Not sure if "--in-reply-to" worked but I just posted a patch adding
new refcounting APIs for SLAB_TYPESAFE_BY_RCU here:
https://lore.kernel.org/all/20250206025201.979573-1-surenb@xxxxxxxxxx/
Since Peter seems to be busy I discussed these ordering requirements
for SLAB_TYPESAFE_BY_RCU with Paul McKenney and he was leaning towards
having separate functions with the additional fences for this case.

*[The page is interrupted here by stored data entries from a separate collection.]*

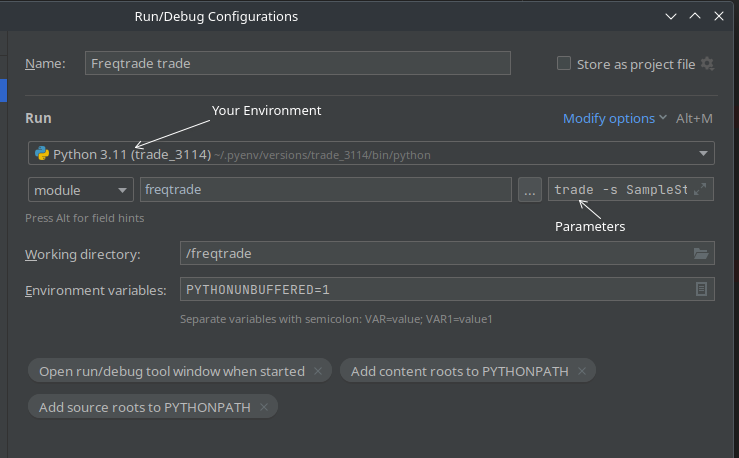Focus the module name field containing 'freqtrade'

(325, 190)
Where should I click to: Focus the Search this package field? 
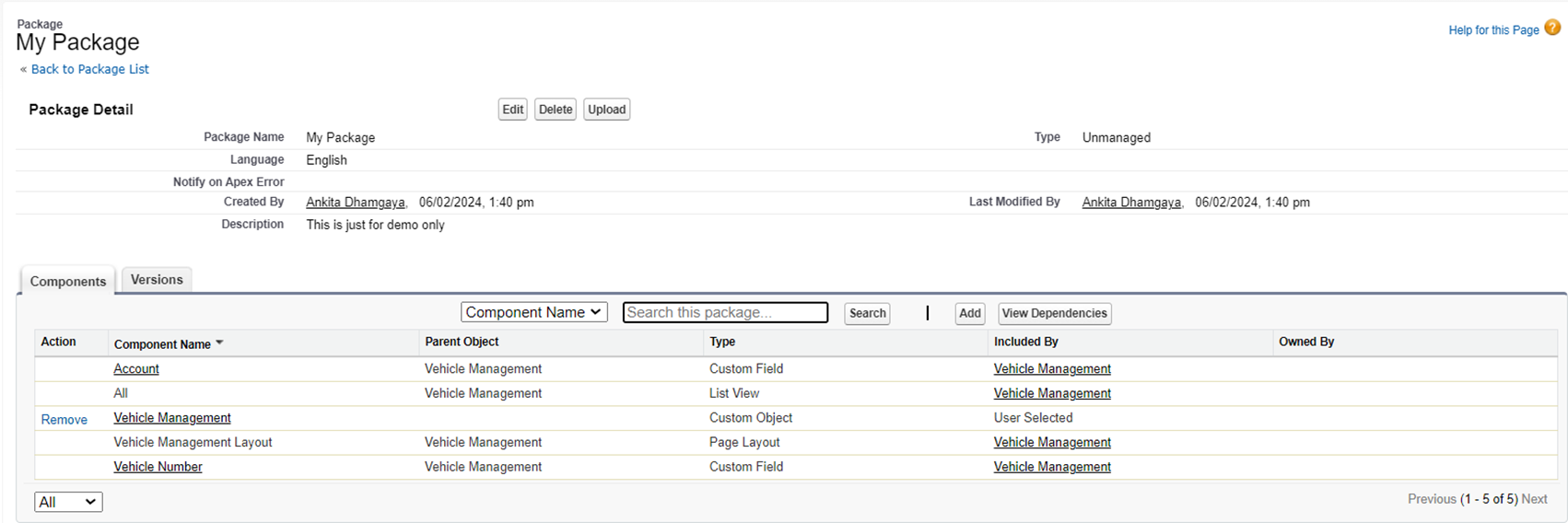coord(725,313)
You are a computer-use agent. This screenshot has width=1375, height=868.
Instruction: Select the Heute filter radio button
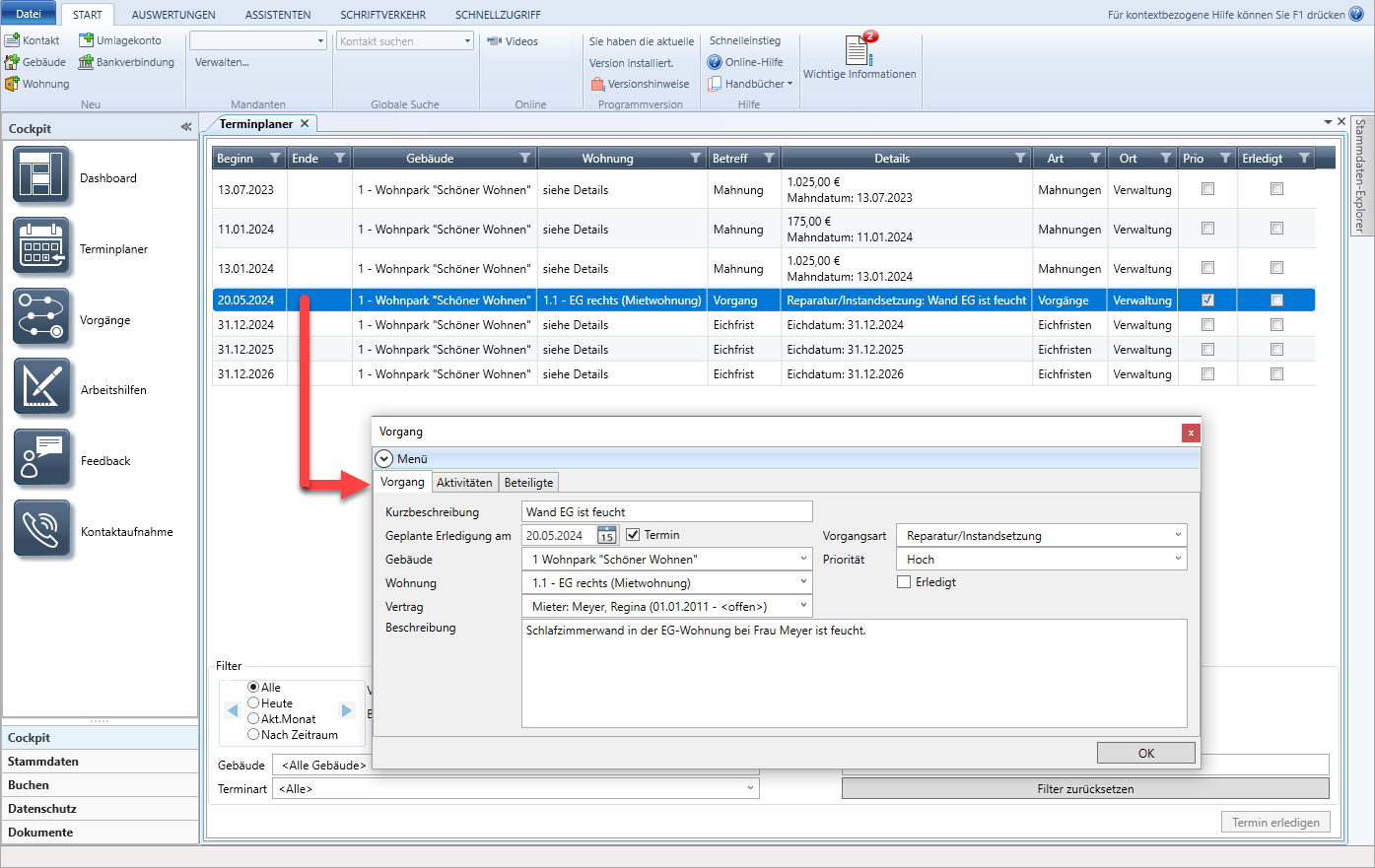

That's what I provided in my patch.
Another possible option is to add acquire ordering in the
__refcount_add_not_zero() as Peter suggested and add
refcount_set_release() function.
Thanks,
Suren.
> Thanks,
> Suren.
>
>
> >
> > ADDENDUM.
> > Detailed code for typical use of refcounting with SLAB_TYPESAFE_BY_RCU:
> >
> > struct object {
> > refcount_t ref;
> > u64 key;
> > u64 value;
> > };
> >
> > void init(struct object *obj, u64 key, u64 value)
> > {
> > obj->key = key;
> > obj->value = value;
> > smp_wmb(); /* Will's proposed release fence */
> > refcount_set(obj->ref, 1);
> > }
> >
> > bool get_ref(struct object *obj, u64 key)
> > {
> > if (!refcount_inc_not_zero(&obj->ref))
> > return false;
> > smp_rmb(); /* Peter's new acquire fence */
> > if (READ_ONCE(obj->key) != key) {
> > put_ref(obj);
> > return false;
> > }
> > return true;
> > }
> >
> > void put_ref(struct object *obj)
> > {
> > if (!refcount_dec_and_test(&obj->ref))
> > return;
> > obj->key = KEY_INVALID;
> > free(obj);
> > }
> >
> > consumer:
> > obj = lookup(collection, key);
> > if (!get_ref(obj, key)
> > return;
> > use(obj->value);
> >
> > producer:
> > remove(collection, old_obj->key);
> > put_ref(old_obj);
> > new_obj = malloc();
> > init(new_obj, new_key, new_value);
> > insert(collection, new_key, new_obj);
> >
> > With SLAB_TYPESAFE_BY_RCU old_obj in the producer can be reused and be
> > equal to new_obj.
> >
> >
> > >
> > > Will